(WHAT YOU HAVE TO DO)
Copy out the lines of the material from the line with "The height and width of the screenshot is (547, 1679)." up to and including the line with "Looking at the screenshot, I should (x=541, y=108).", keeping every character the same.

(Rows of pointing data)

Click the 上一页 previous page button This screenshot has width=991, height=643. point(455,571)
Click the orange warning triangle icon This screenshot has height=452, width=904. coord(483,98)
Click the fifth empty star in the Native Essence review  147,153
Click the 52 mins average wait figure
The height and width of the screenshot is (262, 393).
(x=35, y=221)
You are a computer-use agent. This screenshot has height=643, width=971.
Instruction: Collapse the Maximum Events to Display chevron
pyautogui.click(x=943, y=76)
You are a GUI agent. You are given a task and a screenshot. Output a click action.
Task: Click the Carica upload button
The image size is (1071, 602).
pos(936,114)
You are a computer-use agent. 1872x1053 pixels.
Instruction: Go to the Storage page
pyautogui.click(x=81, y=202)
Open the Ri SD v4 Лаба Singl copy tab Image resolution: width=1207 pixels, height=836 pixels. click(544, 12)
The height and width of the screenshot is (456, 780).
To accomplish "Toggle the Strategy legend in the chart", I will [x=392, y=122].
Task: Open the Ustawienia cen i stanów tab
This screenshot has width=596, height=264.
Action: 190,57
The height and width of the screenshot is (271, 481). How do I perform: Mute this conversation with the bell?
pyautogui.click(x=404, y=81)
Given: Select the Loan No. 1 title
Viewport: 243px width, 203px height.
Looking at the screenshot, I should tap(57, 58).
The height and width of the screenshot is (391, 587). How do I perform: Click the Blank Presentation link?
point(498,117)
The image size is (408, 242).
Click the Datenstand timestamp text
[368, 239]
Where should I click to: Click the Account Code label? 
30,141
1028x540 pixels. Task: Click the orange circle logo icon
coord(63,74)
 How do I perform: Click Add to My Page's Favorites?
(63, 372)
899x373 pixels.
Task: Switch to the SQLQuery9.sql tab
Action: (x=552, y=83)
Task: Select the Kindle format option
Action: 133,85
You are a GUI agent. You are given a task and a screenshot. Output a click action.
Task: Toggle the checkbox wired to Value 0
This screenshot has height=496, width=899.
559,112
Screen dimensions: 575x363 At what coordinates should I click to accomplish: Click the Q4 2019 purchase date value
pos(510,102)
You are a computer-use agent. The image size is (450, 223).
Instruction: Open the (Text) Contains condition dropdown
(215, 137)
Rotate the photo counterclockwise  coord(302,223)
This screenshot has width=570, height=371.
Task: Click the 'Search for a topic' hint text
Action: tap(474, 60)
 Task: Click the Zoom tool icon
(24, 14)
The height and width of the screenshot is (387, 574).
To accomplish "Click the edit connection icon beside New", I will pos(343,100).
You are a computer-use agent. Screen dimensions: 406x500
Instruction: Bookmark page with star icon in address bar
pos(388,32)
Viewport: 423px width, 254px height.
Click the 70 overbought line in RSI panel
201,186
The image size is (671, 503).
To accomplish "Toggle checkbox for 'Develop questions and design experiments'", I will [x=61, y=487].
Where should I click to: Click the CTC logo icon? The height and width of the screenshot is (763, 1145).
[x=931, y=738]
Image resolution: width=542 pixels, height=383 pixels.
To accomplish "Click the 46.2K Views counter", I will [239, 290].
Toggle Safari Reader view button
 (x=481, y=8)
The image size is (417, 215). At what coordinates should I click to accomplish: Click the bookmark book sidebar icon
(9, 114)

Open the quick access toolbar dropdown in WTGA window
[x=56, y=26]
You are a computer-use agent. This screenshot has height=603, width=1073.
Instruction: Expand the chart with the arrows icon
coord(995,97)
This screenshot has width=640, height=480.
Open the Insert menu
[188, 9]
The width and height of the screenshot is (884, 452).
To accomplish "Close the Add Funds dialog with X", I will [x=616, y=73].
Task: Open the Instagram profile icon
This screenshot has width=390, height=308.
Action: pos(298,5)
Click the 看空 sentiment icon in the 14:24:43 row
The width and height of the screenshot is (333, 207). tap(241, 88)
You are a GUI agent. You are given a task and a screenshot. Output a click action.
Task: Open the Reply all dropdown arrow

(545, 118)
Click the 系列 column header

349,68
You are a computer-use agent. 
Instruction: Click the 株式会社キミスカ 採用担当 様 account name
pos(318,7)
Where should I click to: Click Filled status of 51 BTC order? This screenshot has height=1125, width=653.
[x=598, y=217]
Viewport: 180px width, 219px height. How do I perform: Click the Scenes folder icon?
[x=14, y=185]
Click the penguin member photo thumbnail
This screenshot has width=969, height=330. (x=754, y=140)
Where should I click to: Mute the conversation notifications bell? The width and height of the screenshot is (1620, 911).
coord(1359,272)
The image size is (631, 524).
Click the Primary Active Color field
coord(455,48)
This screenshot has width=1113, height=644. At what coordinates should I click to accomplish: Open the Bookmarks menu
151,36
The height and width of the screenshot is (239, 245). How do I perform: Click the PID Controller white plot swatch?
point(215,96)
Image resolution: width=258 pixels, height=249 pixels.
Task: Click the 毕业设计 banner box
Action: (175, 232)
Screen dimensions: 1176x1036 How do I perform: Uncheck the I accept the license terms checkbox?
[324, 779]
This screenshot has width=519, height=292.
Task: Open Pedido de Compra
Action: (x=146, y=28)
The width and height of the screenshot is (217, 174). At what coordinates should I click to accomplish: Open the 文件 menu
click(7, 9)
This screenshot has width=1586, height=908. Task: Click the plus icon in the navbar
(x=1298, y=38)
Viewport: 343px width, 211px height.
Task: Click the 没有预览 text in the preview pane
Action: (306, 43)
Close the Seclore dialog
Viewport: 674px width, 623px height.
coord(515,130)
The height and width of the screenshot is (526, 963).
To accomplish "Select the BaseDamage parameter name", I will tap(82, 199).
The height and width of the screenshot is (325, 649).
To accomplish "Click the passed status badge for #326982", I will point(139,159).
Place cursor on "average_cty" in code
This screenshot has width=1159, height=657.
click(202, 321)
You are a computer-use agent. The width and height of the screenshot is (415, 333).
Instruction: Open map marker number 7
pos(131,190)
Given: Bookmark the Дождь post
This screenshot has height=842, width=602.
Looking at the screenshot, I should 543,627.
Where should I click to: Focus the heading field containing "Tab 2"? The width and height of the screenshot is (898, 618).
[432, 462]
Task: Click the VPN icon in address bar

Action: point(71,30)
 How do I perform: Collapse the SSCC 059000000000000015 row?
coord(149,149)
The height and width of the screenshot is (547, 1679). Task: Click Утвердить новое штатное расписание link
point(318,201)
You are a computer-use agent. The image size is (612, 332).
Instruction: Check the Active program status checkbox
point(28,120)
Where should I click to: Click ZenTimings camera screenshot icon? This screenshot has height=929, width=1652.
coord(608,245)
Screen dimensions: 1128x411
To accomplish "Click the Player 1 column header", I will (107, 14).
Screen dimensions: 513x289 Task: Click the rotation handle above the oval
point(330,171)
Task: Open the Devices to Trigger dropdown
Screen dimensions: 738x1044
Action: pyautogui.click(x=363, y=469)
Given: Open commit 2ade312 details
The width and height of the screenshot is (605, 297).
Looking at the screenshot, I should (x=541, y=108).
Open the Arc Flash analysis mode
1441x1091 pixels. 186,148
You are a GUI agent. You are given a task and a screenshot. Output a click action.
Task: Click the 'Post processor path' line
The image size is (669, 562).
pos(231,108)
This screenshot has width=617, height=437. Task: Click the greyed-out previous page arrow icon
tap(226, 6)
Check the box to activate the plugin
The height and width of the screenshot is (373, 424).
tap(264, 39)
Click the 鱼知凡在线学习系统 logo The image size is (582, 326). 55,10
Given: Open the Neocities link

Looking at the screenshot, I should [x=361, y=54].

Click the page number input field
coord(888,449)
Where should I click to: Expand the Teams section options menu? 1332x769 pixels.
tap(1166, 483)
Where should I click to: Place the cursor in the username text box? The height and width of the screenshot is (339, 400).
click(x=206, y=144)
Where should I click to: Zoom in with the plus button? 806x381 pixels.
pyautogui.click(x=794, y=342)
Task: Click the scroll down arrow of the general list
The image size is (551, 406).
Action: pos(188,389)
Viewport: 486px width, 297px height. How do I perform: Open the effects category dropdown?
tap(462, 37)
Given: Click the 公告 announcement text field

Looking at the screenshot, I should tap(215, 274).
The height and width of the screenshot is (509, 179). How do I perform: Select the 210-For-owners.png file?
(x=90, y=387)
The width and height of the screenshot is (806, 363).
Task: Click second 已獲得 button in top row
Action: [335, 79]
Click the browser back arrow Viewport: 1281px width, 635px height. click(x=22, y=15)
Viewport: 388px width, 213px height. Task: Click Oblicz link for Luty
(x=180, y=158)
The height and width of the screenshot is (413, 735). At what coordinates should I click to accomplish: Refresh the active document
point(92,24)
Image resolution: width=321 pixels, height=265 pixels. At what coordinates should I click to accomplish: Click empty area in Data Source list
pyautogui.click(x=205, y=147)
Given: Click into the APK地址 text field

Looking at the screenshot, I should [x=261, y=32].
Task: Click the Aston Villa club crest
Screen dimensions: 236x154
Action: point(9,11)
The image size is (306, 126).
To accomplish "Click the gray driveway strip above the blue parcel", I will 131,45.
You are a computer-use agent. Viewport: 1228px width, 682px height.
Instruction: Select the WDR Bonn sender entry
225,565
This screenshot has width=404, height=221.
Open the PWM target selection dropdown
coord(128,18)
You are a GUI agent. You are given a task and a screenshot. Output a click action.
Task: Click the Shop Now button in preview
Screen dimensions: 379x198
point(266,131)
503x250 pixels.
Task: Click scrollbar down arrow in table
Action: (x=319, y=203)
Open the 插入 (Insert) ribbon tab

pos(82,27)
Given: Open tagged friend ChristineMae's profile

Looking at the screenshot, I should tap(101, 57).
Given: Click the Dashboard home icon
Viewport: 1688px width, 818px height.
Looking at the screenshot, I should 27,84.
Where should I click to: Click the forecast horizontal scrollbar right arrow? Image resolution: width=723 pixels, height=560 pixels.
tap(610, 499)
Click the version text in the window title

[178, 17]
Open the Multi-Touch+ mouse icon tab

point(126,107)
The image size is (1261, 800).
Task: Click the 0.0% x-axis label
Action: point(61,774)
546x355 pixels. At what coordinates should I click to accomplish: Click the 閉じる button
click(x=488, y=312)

(OUTPUT OF THE TASK)
The height and width of the screenshot is (547, 1679). Task: Click Утвердить новое штатное расписание link
point(318,201)
You are a computer-use agent. The image size is (612, 332).
Instruction: Check the Active program status checkbox
point(28,120)
Where should I click to: Click ZenTimings camera screenshot icon? This screenshot has height=929, width=1652.
coord(608,245)
Screen dimensions: 1128x411
To accomplish "Click the Player 1 column header", I will (107, 14).
Screen dimensions: 513x289 Task: Click the rotation handle above the oval
point(330,171)
Task: Open the Devices to Trigger dropdown
Screen dimensions: 738x1044
Action: pyautogui.click(x=363, y=469)
Given: Open commit 2ade312 details
The width and height of the screenshot is (605, 297).
Looking at the screenshot, I should (x=541, y=108).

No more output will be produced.